# [REQUIRED ACTION]
Would you copy each line of the data below that has "will"?

━━━━━ STORED DATA ━━━━━

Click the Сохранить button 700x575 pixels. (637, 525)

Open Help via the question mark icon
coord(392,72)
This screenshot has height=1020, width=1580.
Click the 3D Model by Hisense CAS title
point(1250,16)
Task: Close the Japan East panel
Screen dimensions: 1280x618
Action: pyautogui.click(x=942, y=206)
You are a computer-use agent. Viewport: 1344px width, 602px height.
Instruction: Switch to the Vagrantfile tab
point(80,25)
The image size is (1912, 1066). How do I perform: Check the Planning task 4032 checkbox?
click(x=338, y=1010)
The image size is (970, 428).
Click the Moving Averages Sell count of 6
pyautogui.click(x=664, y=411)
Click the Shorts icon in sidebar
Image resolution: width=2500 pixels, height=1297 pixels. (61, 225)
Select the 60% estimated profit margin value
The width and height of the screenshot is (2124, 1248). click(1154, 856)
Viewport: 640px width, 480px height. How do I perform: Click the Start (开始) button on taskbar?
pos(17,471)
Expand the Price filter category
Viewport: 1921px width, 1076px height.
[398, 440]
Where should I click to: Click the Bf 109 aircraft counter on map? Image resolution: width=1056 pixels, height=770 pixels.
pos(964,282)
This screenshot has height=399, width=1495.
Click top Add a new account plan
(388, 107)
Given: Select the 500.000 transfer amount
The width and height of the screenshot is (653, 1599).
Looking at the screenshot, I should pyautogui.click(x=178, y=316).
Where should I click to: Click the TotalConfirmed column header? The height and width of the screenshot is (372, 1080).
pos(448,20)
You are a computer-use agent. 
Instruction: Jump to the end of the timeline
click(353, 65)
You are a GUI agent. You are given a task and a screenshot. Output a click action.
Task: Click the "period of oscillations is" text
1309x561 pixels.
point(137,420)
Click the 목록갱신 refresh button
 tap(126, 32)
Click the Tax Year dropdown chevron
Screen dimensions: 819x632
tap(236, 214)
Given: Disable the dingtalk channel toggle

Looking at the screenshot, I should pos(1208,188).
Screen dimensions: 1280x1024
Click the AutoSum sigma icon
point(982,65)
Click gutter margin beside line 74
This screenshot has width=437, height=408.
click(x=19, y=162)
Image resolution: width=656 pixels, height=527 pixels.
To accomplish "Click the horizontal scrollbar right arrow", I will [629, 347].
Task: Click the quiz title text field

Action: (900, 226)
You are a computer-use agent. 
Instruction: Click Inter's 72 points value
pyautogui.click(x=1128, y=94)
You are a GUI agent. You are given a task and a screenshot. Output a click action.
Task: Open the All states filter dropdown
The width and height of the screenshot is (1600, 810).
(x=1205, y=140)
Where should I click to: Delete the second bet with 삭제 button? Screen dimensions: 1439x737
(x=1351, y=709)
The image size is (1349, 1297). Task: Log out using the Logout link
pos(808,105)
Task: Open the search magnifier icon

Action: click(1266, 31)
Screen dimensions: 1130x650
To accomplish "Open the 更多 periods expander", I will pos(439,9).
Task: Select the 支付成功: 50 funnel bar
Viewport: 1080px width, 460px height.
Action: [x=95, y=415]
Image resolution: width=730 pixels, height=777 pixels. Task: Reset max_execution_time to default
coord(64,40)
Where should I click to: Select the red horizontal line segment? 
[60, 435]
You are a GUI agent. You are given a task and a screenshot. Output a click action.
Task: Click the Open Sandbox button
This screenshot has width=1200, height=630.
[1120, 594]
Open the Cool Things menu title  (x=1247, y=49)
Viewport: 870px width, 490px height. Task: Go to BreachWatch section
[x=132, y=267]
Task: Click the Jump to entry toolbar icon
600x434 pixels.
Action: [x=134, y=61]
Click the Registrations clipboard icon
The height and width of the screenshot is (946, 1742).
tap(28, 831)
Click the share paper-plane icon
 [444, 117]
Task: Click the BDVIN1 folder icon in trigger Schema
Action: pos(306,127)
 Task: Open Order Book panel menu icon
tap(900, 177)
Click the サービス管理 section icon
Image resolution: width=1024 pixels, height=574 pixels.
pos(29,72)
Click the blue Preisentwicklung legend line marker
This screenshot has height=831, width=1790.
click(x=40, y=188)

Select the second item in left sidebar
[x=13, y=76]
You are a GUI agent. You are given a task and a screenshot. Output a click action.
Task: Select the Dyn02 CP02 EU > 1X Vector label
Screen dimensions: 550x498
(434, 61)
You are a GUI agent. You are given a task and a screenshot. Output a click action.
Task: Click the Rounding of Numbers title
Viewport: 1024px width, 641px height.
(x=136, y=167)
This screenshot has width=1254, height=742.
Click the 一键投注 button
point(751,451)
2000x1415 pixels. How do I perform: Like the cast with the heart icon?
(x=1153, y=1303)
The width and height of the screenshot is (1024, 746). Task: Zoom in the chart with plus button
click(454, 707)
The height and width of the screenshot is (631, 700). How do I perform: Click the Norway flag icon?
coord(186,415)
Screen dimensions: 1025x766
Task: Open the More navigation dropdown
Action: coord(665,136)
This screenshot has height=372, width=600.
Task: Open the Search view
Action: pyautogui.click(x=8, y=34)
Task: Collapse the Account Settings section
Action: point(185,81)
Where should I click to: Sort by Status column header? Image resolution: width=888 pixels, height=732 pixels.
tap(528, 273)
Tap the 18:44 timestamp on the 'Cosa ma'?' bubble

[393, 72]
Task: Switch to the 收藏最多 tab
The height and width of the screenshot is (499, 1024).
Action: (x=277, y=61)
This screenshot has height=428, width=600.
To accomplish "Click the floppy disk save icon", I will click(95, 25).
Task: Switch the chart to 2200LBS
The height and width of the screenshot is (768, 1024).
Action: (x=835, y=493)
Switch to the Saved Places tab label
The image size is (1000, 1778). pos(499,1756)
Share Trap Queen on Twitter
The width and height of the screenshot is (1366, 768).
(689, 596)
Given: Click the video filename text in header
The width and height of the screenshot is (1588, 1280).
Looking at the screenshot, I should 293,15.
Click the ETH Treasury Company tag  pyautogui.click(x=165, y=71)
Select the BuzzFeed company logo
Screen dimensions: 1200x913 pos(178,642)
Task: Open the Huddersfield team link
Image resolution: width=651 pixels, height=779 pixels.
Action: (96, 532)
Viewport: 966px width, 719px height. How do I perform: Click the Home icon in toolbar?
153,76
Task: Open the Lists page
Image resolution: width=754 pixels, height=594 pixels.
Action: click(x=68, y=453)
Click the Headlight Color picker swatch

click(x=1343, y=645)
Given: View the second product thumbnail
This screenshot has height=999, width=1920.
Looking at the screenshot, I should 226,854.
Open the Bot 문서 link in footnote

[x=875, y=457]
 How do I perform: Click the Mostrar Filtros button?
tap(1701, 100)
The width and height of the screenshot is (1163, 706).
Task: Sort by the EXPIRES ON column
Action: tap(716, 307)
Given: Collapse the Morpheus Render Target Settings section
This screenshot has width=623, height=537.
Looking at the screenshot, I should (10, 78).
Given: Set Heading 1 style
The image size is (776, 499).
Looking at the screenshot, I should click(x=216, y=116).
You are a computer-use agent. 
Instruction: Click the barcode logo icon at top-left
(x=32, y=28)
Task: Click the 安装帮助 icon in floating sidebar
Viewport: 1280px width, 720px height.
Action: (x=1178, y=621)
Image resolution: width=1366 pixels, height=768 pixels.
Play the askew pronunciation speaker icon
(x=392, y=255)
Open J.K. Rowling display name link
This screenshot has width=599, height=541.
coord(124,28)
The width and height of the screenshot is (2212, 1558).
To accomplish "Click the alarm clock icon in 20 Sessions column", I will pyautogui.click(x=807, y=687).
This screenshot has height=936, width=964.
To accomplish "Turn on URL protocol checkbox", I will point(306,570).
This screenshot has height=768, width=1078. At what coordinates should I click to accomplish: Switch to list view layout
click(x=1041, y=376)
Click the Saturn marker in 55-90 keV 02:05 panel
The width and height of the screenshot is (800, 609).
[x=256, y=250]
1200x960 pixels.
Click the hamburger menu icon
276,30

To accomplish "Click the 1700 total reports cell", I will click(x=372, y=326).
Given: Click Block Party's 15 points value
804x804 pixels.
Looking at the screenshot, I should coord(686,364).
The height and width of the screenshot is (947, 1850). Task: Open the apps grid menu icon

━━━━━

# [EXPECTED OUTPUT]
To accomplish "Click the horizontal scrollbar right arrow", I will [629, 347].
To accomplish "Open the 更多 periods expander", I will pos(439,9).
To accomplish "Click the floppy disk save icon", I will click(95, 25).
To accomplish "Click the alarm clock icon in 20 Sessions column", I will pyautogui.click(x=807, y=687).
To accomplish "Turn on URL protocol checkbox", I will point(306,570).
To accomplish "Click the 1700 total reports cell", I will click(x=372, y=326).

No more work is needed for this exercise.